Abstract:Temporal modeling on regular respiration-induced motions is crucial to image-guided clinical applications. Existing methods cannot simulate temporal motions unless high-dose imaging scans including starting and ending frames exist simultaneously. However, in the preoperative data acquisition stage, the slight movement of patients may result in dynamic backgrounds between the first and last frames in a respiratory period. This additional deviation can hardly be removed by image registration, thus affecting the temporal modeling. To address that limitation, we pioneeringly simulate the regular motion process via the image-to-video (I2V) synthesis framework, which animates with the first frame to forecast future frames of a given length. Besides, to promote the temporal consistency of animated videos, we devise the Temporal Differential Diffusion Model to generate temporal differential fields, which measure the relative differential representations between adjacent frames.
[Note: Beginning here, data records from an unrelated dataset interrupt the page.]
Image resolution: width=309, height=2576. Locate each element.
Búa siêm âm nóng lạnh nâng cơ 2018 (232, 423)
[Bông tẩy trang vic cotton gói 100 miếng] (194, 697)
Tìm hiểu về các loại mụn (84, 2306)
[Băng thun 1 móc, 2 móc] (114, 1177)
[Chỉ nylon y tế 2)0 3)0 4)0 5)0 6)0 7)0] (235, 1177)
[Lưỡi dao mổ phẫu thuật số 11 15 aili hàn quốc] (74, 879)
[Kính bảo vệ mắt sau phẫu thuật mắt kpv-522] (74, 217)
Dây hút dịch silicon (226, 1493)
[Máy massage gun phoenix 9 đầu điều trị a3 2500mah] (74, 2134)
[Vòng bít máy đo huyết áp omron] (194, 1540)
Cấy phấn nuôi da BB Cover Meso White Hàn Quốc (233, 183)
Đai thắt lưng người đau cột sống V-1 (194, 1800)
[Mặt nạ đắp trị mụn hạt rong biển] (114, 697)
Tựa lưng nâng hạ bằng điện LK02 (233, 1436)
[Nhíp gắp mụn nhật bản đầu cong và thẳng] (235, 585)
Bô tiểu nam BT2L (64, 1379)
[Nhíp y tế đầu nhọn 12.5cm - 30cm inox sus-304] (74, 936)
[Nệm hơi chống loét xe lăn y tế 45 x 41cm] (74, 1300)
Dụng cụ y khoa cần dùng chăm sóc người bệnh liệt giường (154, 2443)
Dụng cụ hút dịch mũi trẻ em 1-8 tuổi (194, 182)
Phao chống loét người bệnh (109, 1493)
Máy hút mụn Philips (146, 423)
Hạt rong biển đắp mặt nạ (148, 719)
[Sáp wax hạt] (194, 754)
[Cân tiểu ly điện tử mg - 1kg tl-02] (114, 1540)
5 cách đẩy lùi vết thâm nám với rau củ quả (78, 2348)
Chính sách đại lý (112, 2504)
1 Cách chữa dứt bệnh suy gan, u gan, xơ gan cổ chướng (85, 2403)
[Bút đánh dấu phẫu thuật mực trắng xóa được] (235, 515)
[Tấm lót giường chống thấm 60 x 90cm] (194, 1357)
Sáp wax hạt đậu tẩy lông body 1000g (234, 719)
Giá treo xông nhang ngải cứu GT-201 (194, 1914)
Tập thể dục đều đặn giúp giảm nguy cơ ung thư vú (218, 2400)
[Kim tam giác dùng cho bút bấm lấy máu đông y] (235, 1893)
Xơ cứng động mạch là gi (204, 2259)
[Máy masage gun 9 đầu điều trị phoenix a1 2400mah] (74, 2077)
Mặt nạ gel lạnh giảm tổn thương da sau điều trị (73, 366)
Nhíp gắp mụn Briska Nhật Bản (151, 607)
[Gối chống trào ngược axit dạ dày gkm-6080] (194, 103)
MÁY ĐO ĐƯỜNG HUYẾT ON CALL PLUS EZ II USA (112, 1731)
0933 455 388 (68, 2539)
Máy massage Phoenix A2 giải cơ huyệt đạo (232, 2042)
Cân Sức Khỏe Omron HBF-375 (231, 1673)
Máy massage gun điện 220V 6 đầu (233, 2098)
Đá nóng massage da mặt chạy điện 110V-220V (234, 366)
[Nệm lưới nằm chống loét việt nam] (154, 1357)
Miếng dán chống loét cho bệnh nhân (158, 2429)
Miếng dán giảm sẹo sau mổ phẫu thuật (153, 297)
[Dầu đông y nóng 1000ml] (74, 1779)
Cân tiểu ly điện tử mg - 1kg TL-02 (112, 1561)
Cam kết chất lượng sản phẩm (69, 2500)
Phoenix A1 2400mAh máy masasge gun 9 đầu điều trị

The prompt attention layer is devised for fine-grained differential fields, and the field augmented layer is adopted to better interact these fields with the I2V framework, promoting more accurate temporal variation of synthesized videos. Extensive results on ACDC cardiac and 4D Lung datasets reveal that our approach simulates 4D videos along the intrinsic motion trajectory, rivaling other competitive methods on perceptual similarity and temporal consistency. Codes will be available soon.